___ Фрагмент текста ___

Во-первых, никому вообще до этого нет дела. Я являлся свидетелем по уголовному делу, выступал на суде, и мне необходимо было при подписи своих показаний указывать, состою ли я на учете в ПНД. Я честно говорил, что состою, но не по месту регистрации (а по месту жительства). Однако же все три следователя махали рукой на указание этого немаловажного факта и – если говорить проще – попросту на это забили.
Возможно, в госучреждениях справка из ПНД по месту регистрации и сыграет какую-то роковую роль, но никто вам не запрещает самому выбрать себе ПНД и наблюдаться там – это нигде не фиксируется. Такой вот лайфхак.
Во-вторых, в ПНД как таковом в принципе нет ничего страшного. В различных фильмах (наподобие «Полета над гнездом кукушки» или «Колодца смерти») для большего накала показывают психушки со всякими страшными психбольными, которые чуть ли не набросятся на вас и станут жрать. Да, в полноценной дурке, то есть именно клинике, не стационаре, да, там бывают буйные больные. Но их держат на галоперидоле и прочих сильнодействующих лекарствах, чтобы они не буйствовали и становились как зомби.
Да, вы будете встречать таковых и в дневном стационаре ПНД изредка – но они абсолютно безобидны. В какой-то степени благодаря этому самому галоперидолу. И да, в ПНД в больничную робу никого не переодевают – это никому не надо опять же. В клинике есть отдельные отделения для буйных и для реабилитационных.
Что же касается полноценных клиник, то там все немного наоборот. Там достаточно много молодых людей возраста 20-25, и попадают они туда с серьезными диагнозами. Никто просто так вас туда не засунет. Моя бывшая жена попала в двухтысячные в первый раз с обострением маниакально-депрессивного психоза в 21 год, девушка Л. того же возраста в наши дни, о которой я только что сказал, лежала там с шизофренией, и третья, распространенная среди молодых людей, болезнь – это биполярное аффективное расстройство (он же БАР), чем сейчас часто подменяют маниакально-депрессивный психоз, что не есть корректно, но я не буду углубляться. Сейчас, к примеру, обе девушки, которые ходят в ПНД одновременно со мной, страдают от биполярки.
Пенсионеры там тоже есть, но их меньше, чем молодых людей (а среднего возраста так вообще почти нет). Их обычно сдают родственники, которым лень возиться с теми заболеваниями, которые у них есть – начиная с той же деменции. В клинике есть библиотека, для ходячих проводятся различные мероприятия, например, дискотеки, есть и кружки по интересам.

___

* [Задание 1] Перескажи текст о ПНД в двух предложениях.
* [Задание 2] Продолжи, пожалуйста, текст о ПНД и психиатрических клиниках после его последнего предложения.

___ Записи ___

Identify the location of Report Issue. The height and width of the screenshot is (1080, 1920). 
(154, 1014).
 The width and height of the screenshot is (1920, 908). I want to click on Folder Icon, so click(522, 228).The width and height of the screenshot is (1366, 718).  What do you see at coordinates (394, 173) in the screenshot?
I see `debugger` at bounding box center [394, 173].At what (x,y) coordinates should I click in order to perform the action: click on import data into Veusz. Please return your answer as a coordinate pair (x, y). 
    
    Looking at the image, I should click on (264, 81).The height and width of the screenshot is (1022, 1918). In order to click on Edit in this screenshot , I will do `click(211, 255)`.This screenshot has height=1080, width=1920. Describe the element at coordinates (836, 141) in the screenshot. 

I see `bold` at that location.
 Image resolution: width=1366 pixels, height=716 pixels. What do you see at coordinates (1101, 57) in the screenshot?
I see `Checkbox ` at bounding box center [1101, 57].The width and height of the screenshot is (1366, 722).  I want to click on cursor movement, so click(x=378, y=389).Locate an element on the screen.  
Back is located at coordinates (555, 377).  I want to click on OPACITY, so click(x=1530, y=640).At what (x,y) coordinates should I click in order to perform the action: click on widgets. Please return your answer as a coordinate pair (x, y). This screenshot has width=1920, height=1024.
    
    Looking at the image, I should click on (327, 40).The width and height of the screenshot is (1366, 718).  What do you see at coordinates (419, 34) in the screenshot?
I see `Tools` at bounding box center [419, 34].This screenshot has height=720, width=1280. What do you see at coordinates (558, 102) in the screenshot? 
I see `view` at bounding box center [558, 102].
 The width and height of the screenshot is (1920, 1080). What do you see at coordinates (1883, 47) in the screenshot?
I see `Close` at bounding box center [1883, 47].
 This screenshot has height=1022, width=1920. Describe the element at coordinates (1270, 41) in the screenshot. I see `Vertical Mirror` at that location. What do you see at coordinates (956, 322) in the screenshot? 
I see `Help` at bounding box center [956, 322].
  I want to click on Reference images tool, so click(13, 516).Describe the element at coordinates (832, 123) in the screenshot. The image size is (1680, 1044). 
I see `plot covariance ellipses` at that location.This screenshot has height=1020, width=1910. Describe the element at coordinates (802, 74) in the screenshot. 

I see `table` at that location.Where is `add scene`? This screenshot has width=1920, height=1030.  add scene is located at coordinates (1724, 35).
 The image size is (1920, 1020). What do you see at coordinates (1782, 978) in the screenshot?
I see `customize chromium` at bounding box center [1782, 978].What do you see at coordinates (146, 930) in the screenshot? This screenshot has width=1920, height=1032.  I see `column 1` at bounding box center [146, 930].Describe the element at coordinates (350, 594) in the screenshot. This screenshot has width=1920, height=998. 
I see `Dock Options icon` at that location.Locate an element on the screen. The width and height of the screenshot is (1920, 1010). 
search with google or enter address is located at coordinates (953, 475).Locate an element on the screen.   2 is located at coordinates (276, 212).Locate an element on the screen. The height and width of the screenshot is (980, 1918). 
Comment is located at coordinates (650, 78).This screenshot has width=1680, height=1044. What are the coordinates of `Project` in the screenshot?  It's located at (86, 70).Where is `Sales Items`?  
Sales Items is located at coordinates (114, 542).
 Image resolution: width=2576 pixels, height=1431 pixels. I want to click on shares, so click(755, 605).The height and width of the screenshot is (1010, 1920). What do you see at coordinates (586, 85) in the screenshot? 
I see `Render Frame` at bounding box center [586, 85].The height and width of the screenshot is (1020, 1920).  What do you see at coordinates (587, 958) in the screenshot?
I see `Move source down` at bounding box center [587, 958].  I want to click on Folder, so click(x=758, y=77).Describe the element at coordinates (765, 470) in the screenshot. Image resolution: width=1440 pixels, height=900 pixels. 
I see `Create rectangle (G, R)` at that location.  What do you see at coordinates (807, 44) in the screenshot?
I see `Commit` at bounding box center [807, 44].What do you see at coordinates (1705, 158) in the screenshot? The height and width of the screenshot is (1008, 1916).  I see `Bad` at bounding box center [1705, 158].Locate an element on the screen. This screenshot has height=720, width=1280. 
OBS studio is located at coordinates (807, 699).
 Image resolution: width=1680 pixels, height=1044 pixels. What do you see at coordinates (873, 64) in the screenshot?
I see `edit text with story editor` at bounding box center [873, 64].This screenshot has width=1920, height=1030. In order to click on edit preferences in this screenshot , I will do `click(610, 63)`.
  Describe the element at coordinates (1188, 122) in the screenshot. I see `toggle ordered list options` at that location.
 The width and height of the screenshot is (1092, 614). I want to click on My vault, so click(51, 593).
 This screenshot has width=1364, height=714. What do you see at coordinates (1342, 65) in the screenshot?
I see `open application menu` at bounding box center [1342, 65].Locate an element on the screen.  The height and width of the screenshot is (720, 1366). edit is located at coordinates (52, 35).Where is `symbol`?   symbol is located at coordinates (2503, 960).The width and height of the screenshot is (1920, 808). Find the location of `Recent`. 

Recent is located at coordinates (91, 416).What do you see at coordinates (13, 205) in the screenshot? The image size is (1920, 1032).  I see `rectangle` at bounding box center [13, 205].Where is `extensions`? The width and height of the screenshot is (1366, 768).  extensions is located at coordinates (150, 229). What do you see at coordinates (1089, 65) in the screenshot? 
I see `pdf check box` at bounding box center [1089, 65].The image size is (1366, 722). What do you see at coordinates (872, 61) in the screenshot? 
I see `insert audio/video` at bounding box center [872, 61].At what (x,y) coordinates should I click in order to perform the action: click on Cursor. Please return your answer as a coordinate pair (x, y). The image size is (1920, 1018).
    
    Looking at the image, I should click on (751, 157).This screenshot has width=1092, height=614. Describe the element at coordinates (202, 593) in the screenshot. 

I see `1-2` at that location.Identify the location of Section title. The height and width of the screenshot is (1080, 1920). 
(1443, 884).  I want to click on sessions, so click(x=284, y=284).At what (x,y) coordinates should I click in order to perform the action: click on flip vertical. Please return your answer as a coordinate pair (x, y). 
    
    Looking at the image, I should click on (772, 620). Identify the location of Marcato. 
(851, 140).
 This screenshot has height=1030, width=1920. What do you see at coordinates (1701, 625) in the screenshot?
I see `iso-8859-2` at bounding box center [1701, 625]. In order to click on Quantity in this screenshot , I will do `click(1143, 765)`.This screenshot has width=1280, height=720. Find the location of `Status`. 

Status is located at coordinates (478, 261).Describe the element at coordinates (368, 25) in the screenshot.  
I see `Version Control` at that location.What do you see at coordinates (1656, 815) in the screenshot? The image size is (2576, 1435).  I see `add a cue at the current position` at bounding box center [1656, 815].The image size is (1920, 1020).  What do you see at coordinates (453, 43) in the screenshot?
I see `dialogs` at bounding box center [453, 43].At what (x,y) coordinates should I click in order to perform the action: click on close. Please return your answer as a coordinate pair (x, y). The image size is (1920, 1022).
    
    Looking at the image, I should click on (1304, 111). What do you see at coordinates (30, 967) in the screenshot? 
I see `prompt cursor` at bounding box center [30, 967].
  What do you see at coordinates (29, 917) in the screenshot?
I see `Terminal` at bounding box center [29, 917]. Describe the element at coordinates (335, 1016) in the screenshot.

___

* [Результат 1] Учёт в ПНД никого не интересует: следователи не придали значения тому, что учёт ведётся не по месту регистрации, а ПНД можно выбрать самостоятельно. В самом ПНД нет ничего страшного, а в полноценных клиниках больше всего молодых людей с серьёзными диагнозами, пенсионеров меньше, и там есть библиотека, мероприятия и кружки по интересам.

* [Результат 2]
Почему я говорю «ходят в ПНД»? Потому что это и правда хождение как на работу, ты приходишь туда к 10 часам на завтрак (обычно это несладкая каша или творожная запеканка от «Севера») + йогурт + чай или какао). Затем все идут получать дневные лекарства + вечерние выдают на руки, строго дозу на сегодняшний день, а в пятницу – дозы всех лекарств на выходные. После чего у тебя есть свободное время до обеда в час дня. Обед, честно скажу, не пять звезд, поэтому на него остаются не все.
Два с половиной часа с момент завтрака и до обеда – это свободное время, больные общаются со своим психиатром, рассказывают, как у них дела, как спали, что было накануне вечером; посещают, если нужно, психолога, либо идут на уколы или иные процедуры. Есть также отдельная группа человек в 10–15, которые находятся на так называемой реабилитации – это те, за кем нужен круглосуточный уход, но они содержатся отдельно от других, и они с ними пересекаются только в столовой на завтрак или обед.
После обеда все идут домой. Я обычно завтракал, принимал лекарства, общался со своим психиатром, а потом шёл домой. Поскольку я там второй раз был из-за обострения бессонницы, мне можно было иметь такой свободный график. Но, помимо меня, так уходить можно разве что 2-3 человекам, и я встретил примерно 10 знакомых лиц, которые были пару лет назад. То есть постоянные клиенты, так сказать.
Одним словом, подводя итоги, хочу сказать, что ничего страшного в дневных стационарах для душевнобольных людей нету, и если вы замечаете за собой какие-нибудь проблемы, то обратиться к психиатру ничего страшного с собой не принесет.